For most Americans and Europeans,
heirs to the legal traditions of Montesquieu,
Locke and their views of liberal governance, judicial reform and the
rule of law would seem ideal entry points for a liberal reconsideration of
the nature of the state in Arab society.
In the Ottoman and modern Arab
traditions, however, the rule of law is a more ambiguous proposition.
Indeed, “rule of law” does not have a linguistic counterpart in modern
Arabic. The “sovereignty of law” (siyadat al-qanun) is the closest
Arab legal construct, conveying a very different balance between the
individual and the state in Arab society.
Law, the courts and the judiciary are
essential elements of legitimacy for all governments. In the modern Arab
world, where the legitimacy of most governments is not rooted in the consent
of the governed, law and the judiciary are especially critical to secure
regime legitimacy.
Promoting the rule of law, therefore, can
provide a rubric that is comfortable for both sides. American and European
officials understand the effort as a way to encourage human rights and an
evolutionary approach towards more liberal institutions of governance.
Middle Eastern regimes see it as a way to make their courts more efficient,
and thus as an investment in the supporting infrastructure of their
legitimacy.
An ambitious and broad-based set of
initiatives in judicial reform could serve both ends. However, the past
decade of American efforts in the region, along with the early MEPI
programs, have not yet demonstrated remarkable ambition and breadth.
To date, the U.S. has operated largely in
“safe areas” of rule of law programming in the Middle East, investing scores
of millions of dollars in improving court administration, automating case
records, training judges in commercial law themes and drafting modernized
commercial codes in Egypt, the Palestinian Authority, Jordan and Morocco.
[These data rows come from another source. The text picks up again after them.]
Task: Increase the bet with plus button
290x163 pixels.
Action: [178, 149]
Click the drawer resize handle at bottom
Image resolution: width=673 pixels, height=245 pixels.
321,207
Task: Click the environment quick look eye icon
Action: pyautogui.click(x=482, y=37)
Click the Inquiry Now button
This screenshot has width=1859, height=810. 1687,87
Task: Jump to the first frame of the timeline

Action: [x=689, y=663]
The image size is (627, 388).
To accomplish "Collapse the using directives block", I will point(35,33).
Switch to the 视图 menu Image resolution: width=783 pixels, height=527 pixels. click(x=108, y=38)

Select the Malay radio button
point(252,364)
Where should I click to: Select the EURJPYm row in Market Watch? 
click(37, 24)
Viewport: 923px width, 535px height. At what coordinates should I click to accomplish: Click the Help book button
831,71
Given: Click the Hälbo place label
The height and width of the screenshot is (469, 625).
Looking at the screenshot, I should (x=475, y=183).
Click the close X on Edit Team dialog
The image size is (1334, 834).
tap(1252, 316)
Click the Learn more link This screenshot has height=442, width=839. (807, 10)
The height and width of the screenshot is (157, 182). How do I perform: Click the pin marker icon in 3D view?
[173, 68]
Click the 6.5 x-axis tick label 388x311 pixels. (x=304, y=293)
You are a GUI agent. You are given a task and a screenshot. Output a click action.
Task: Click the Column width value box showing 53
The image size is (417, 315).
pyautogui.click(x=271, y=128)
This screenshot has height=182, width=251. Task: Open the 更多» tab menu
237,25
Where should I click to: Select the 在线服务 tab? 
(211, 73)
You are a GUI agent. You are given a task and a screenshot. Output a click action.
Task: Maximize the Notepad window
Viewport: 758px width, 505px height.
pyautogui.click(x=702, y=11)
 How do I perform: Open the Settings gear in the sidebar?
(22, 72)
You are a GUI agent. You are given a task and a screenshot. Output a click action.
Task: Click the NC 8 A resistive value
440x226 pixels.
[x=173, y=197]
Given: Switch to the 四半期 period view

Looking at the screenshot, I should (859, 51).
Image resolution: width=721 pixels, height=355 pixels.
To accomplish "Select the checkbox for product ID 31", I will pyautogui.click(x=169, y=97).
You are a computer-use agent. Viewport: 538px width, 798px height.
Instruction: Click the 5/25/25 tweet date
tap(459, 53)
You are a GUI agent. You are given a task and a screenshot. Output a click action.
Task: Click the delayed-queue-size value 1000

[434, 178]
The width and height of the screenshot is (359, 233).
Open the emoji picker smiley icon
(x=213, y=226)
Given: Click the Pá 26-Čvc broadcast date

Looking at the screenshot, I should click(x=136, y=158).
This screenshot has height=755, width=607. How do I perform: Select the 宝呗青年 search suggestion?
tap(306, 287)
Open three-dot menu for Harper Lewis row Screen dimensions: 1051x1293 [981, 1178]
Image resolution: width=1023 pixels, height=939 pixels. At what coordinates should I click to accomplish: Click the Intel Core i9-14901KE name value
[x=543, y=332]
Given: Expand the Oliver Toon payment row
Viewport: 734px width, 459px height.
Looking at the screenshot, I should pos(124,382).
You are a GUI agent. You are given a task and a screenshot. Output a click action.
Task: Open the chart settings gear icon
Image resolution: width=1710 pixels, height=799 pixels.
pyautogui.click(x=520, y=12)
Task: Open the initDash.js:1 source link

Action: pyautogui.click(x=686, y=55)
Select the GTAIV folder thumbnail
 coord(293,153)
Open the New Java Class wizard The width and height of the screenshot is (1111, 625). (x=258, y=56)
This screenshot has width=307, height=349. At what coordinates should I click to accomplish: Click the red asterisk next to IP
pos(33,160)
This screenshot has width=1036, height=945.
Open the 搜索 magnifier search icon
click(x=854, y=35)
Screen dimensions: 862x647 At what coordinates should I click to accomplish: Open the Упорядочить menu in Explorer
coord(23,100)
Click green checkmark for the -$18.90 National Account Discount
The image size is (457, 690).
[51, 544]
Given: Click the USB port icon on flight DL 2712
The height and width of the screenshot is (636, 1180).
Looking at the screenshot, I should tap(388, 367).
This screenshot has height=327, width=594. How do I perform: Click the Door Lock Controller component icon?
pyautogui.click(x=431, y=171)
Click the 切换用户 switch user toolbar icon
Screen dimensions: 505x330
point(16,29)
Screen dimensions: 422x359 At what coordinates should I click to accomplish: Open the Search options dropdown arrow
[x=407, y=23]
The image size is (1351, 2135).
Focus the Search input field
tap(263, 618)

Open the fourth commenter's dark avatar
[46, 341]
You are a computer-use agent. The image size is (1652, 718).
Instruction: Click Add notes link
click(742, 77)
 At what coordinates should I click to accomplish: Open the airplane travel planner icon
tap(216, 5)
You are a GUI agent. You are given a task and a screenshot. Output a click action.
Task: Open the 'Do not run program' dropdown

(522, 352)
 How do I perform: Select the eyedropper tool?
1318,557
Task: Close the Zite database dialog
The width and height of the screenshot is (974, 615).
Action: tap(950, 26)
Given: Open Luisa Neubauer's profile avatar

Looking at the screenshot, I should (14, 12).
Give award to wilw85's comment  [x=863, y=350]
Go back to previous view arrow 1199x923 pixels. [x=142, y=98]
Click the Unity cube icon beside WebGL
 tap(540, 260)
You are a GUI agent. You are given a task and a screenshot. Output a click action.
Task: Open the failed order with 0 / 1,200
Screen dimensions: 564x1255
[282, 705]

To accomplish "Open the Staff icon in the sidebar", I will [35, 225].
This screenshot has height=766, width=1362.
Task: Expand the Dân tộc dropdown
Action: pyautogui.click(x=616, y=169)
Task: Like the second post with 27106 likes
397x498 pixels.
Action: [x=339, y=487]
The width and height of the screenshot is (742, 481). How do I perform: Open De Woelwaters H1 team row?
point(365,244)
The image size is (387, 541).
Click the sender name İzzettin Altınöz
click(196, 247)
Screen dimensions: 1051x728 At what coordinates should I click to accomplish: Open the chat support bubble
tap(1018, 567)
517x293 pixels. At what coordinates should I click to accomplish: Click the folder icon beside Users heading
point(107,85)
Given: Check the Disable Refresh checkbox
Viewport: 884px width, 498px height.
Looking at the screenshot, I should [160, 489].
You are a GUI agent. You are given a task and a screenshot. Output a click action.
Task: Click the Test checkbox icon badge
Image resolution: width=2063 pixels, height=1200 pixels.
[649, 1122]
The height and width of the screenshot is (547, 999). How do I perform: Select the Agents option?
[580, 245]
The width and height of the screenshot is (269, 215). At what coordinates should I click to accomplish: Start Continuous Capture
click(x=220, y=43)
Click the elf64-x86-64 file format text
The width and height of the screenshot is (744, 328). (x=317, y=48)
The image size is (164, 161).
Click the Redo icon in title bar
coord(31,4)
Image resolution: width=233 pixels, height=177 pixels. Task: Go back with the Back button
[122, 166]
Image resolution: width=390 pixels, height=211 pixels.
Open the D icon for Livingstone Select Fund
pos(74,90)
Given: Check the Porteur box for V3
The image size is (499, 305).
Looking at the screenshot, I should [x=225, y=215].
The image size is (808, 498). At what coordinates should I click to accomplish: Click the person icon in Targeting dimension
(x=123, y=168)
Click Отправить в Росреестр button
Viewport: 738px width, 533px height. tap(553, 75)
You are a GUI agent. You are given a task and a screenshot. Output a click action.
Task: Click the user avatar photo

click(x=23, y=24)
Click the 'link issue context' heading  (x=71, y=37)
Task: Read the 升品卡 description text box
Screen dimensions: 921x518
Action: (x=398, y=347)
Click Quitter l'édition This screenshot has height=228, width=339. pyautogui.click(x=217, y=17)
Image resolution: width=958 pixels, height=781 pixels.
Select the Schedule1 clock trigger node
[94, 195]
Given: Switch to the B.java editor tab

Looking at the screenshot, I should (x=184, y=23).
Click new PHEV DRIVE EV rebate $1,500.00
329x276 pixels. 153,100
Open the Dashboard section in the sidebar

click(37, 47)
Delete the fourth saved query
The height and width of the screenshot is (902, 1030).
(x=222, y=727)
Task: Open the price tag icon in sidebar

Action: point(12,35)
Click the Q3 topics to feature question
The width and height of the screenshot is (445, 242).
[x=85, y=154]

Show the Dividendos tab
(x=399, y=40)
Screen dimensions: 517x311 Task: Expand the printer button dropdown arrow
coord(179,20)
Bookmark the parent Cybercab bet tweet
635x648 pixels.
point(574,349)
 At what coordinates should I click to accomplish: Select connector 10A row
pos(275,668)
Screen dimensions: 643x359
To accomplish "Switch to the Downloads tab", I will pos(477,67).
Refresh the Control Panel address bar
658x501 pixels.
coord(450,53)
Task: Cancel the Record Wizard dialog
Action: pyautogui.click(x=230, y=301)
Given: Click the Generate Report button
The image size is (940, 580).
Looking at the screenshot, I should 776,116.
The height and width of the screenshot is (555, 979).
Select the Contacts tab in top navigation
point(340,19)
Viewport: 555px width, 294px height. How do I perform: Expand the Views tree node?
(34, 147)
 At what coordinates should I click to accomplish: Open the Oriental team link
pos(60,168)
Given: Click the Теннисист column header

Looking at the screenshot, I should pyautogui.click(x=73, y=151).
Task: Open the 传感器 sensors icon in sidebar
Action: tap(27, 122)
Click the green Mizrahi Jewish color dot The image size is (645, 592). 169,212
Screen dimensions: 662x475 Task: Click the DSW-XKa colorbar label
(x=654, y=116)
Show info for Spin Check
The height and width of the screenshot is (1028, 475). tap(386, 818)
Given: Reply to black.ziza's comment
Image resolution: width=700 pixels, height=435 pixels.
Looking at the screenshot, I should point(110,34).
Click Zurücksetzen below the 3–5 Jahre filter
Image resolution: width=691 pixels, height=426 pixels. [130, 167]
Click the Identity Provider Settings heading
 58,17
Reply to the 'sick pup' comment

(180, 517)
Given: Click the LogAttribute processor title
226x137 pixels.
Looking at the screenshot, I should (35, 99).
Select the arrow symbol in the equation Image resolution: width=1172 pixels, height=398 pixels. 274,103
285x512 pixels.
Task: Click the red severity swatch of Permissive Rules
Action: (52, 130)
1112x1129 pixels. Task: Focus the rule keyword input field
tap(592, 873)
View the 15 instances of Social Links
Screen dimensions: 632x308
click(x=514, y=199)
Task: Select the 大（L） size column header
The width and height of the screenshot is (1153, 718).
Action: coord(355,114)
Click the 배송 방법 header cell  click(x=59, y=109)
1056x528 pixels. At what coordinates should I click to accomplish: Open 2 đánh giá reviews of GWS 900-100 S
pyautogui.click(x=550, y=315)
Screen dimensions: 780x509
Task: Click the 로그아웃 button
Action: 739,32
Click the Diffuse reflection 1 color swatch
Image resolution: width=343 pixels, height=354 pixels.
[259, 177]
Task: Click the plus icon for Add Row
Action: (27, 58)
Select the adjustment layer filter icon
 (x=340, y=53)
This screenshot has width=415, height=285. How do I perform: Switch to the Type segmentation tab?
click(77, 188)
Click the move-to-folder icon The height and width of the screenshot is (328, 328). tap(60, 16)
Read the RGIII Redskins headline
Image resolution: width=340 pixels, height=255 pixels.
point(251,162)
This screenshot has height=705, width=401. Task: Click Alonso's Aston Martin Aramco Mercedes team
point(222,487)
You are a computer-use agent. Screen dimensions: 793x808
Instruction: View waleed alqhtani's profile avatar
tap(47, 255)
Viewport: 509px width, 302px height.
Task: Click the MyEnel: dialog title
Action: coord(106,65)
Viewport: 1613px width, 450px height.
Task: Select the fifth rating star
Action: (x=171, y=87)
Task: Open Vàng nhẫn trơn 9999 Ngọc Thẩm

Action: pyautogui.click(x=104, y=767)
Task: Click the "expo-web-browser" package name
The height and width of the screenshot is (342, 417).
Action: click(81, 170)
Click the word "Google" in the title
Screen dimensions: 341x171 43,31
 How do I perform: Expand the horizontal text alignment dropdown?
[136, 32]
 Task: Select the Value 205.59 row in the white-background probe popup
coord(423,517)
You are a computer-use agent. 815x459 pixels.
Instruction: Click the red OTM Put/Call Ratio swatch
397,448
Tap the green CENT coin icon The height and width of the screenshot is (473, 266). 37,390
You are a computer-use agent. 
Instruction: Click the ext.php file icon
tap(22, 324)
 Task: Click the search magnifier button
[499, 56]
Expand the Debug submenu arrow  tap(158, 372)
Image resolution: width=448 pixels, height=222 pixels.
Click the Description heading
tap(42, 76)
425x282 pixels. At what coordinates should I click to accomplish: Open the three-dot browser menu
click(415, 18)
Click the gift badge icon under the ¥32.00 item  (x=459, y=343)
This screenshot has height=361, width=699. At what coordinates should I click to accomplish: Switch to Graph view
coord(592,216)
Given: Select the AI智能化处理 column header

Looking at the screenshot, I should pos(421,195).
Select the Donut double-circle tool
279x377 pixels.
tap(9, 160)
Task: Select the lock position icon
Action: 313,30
The largest investment has been in the
areas of court administration and automated case management, making courts
more competent, efficient and accountable. Pilot programs in Egypt and the
West Bank
have succeeded in increasing efficiency by measurably reducing delays in
resolving civil court cases. These modest gains in court efficiency can be
likened to railroad reforms in fascist Italy that improved on-time
performance in the 1930s: citizens in these pilot program areas have no
doubt benefited from more timely court judgments, but the quality of justice
is unaffected. The elusive goal of more liberal governance remains
essentially a chimera.
Tom Carothers of the
Carnegie Endowment for International Peace has identified three broad areas
of judicial reform available to the neo-Wilsonian promoters of change:
·
Type
one reforms
concentrate on the laws themselves: revising existing code and law or
writing entirely new laws;
·
Type
two reforms
focus on strengthening law-related institutions, usually to make them more
competent, efficient, and accountable. For example, training and salary
increases for judges and court staff, court automation and improved
dissemination of judicial decisions; and
·
Type three reforms address
the wider goal of increasing government’s compliance with law. Carothers
notes that type three reforms depend less on technical or institutional
measures than on enlightened leadership and sweeping changes in the values
and attitudes of those in power.
Both the USAID democracy programs in the
Middle East and the more recent State Department MEPI programs have, so far,
largely confined themselves to the relatively safe ground of type one and
type two judicial reforms. America has financed the writing of new
commercial codes and invested in court automation and court management. We
have not ventured very far into the more problematic territory of seriously
engaging Middle Eastern regimes on questions of regime compliance with the
law.
Can the United States credibly venture
into type three reform work in the Arab World? A common local reaction to
MEPI in the region maintains that MEPI is illegitimate because broader
American foreign policy in the region is illegitimate. At the close of the
MEPI-sponsored Arab Judicial Forum, for example, an Islamist member of the
Bahraini parliament challenged America’s credentials to promote judicial
reform on these grounds.
Mohammed Khalid, who boycotted the Forum, said he “couldn’t comprehend the
participation of the U.S. in a forum that calls for developing a fair
justice system. The U.S. has no right telling other countries to apply a
just legal system while itself does the contrary in Iraq and Palestine.”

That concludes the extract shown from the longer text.